Material for this exercise
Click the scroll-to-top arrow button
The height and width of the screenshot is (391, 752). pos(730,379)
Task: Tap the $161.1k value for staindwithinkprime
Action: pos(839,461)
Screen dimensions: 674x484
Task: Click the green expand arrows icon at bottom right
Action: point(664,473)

Task objective
Pick out each line in the records above that contains the string "Click", and copy those lines. Match the capital and small letters as given.

Solved problem
Click the scroll-to-top arrow button
Task: Click the green expand arrows icon at bottom right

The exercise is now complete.